Give back every entry, copied exactly.

■ DATA FOR THIS EXERCISE ■
• • • • • • •

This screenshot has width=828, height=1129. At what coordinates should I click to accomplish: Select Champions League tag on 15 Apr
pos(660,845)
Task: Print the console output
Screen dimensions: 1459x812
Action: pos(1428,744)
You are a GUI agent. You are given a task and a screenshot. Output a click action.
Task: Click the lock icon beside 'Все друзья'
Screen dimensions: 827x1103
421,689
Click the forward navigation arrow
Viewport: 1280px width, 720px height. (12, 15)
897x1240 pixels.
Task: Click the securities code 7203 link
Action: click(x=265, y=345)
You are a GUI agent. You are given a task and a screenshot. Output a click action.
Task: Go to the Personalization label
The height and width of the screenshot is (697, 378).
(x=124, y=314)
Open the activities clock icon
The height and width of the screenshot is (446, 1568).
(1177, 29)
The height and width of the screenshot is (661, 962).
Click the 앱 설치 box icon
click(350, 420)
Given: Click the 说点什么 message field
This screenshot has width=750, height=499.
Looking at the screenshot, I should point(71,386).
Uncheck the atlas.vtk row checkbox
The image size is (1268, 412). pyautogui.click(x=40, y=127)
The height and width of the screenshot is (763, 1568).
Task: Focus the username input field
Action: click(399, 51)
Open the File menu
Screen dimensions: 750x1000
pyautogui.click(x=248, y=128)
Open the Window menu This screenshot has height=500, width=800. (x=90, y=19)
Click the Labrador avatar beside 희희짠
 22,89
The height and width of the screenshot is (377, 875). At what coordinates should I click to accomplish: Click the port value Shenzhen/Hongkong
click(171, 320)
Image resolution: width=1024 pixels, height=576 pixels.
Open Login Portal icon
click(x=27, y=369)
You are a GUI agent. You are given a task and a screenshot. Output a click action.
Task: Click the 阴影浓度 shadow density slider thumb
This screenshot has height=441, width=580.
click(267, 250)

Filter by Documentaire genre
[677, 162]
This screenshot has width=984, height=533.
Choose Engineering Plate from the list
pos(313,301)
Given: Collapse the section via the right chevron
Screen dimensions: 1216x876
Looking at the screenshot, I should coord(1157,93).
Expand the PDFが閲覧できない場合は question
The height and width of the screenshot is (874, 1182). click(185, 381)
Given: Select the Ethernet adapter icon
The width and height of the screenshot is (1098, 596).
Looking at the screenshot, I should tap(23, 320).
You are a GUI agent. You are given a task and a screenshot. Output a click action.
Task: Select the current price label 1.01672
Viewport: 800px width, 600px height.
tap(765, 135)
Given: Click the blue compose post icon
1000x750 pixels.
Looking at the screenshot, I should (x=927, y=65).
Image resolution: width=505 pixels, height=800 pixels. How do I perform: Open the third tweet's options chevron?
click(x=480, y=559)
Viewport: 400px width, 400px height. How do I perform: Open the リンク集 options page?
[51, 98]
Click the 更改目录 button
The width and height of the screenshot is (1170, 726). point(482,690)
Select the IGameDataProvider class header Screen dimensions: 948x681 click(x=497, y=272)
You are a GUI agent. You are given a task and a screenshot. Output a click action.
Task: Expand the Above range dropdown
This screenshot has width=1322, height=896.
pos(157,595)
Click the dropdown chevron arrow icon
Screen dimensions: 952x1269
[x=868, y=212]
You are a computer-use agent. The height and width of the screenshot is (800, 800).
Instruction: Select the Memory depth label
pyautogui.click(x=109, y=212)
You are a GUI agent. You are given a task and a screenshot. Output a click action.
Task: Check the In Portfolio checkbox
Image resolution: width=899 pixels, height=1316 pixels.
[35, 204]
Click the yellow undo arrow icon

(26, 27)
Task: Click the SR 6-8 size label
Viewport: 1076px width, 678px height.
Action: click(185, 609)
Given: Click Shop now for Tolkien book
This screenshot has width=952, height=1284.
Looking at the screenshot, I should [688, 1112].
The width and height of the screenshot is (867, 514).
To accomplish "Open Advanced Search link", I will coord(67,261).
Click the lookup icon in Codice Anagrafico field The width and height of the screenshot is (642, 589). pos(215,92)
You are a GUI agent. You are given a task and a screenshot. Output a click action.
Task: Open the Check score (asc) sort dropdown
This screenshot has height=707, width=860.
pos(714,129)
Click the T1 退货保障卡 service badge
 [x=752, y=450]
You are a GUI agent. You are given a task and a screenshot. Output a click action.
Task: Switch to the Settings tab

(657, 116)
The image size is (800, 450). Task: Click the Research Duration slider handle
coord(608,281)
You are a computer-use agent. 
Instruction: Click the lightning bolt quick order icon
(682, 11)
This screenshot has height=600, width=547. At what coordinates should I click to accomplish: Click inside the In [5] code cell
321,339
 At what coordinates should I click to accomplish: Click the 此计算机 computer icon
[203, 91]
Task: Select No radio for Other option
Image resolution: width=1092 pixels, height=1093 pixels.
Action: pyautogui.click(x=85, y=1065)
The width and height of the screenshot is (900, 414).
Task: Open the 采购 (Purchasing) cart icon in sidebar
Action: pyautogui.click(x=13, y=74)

• • • • • • •

■ RESPONSE ■
This screenshot has width=828, height=1129. At what coordinates should I click to accomplish: Select Champions League tag on 15 Apr
pos(660,845)
Task: Print the console output
Screen dimensions: 1459x812
Action: pos(1428,744)
You are a GUI agent. You are given a task and a screenshot. Output a click action.
Task: Click the lock icon beside 'Все друзья'
Screen dimensions: 827x1103
421,689
Click the forward navigation arrow
Viewport: 1280px width, 720px height. (12, 15)
897x1240 pixels.
Task: Click the securities code 7203 link
Action: click(x=265, y=345)
You are a GUI agent. You are given a task and a screenshot. Output a click action.
Task: Go to the Personalization label
The height and width of the screenshot is (697, 378).
(x=124, y=314)
Open the activities clock icon
The height and width of the screenshot is (446, 1568).
(1177, 29)
The height and width of the screenshot is (661, 962).
Click the 앱 설치 box icon
click(350, 420)
Given: Click the 说点什么 message field
This screenshot has width=750, height=499.
Looking at the screenshot, I should point(71,386).
Uncheck the atlas.vtk row checkbox
The image size is (1268, 412). pyautogui.click(x=40, y=127)
The height and width of the screenshot is (763, 1568).
Task: Focus the username input field
Action: click(399, 51)
Open the File menu
Screen dimensions: 750x1000
pyautogui.click(x=248, y=128)
Open the Window menu This screenshot has height=500, width=800. (x=90, y=19)
Click the Labrador avatar beside 희희짠
 22,89
The height and width of the screenshot is (377, 875). At what coordinates should I click to accomplish: Click the port value Shenzhen/Hongkong
click(171, 320)
Image resolution: width=1024 pixels, height=576 pixels.
Open Login Portal icon
click(x=27, y=369)
You are a GUI agent. You are given a task and a screenshot. Output a click action.
Task: Click the 阴影浓度 shadow density slider thumb
This screenshot has height=441, width=580.
click(267, 250)

Filter by Documentaire genre
[677, 162]
This screenshot has width=984, height=533.
Choose Engineering Plate from the list
pos(313,301)
Given: Collapse the section via the right chevron
Screen dimensions: 1216x876
Looking at the screenshot, I should coord(1157,93).
Expand the PDFが閲覧できない場合は question
The height and width of the screenshot is (874, 1182). click(185, 381)
Given: Select the Ethernet adapter icon
The width and height of the screenshot is (1098, 596).
Looking at the screenshot, I should tap(23, 320).
You are a GUI agent. You are given a task and a screenshot. Output a click action.
Task: Select the current price label 1.01672
Viewport: 800px width, 600px height.
tap(765, 135)
Given: Click the blue compose post icon
1000x750 pixels.
Looking at the screenshot, I should (x=927, y=65).
Image resolution: width=505 pixels, height=800 pixels. How do I perform: Open the third tweet's options chevron?
click(x=480, y=559)
Viewport: 400px width, 400px height. How do I perform: Open the リンク集 options page?
[51, 98]
Click the 更改目录 button
The width and height of the screenshot is (1170, 726). point(482,690)
Select the IGameDataProvider class header Screen dimensions: 948x681 click(x=497, y=272)
You are a GUI agent. You are given a task and a screenshot. Output a click action.
Task: Expand the Above range dropdown
This screenshot has width=1322, height=896.
pos(157,595)
Click the dropdown chevron arrow icon
Screen dimensions: 952x1269
[x=868, y=212]
You are a computer-use agent. The height and width of the screenshot is (800, 800).
Instruction: Select the Memory depth label
pyautogui.click(x=109, y=212)
You are a GUI agent. You are given a task and a screenshot. Output a click action.
Task: Check the In Portfolio checkbox
Image resolution: width=899 pixels, height=1316 pixels.
[35, 204]
Click the yellow undo arrow icon

(26, 27)
Task: Click the SR 6-8 size label
Viewport: 1076px width, 678px height.
Action: click(185, 609)
Given: Click Shop now for Tolkien book
This screenshot has width=952, height=1284.
Looking at the screenshot, I should [688, 1112].
The width and height of the screenshot is (867, 514).
To accomplish "Open Advanced Search link", I will coord(67,261).
Click the lookup icon in Codice Anagrafico field The width and height of the screenshot is (642, 589). pos(215,92)
You are a GUI agent. You are given a task and a screenshot. Output a click action.
Task: Open the Check score (asc) sort dropdown
This screenshot has height=707, width=860.
pos(714,129)
Click the T1 退货保障卡 service badge
 [x=752, y=450]
You are a GUI agent. You are given a task and a screenshot. Output a click action.
Task: Switch to the Settings tab

(657, 116)
The image size is (800, 450). Task: Click the Research Duration slider handle
coord(608,281)
You are a computer-use agent. 
Instruction: Click the lightning bolt quick order icon
(682, 11)
This screenshot has height=600, width=547. At what coordinates should I click to accomplish: Click inside the In [5] code cell
321,339
 At what coordinates should I click to accomplish: Click the 此计算机 computer icon
[203, 91]
Task: Select No radio for Other option
Image resolution: width=1092 pixels, height=1093 pixels.
Action: pyautogui.click(x=85, y=1065)
The width and height of the screenshot is (900, 414).
Task: Open the 采购 (Purchasing) cart icon in sidebar
Action: pyautogui.click(x=13, y=74)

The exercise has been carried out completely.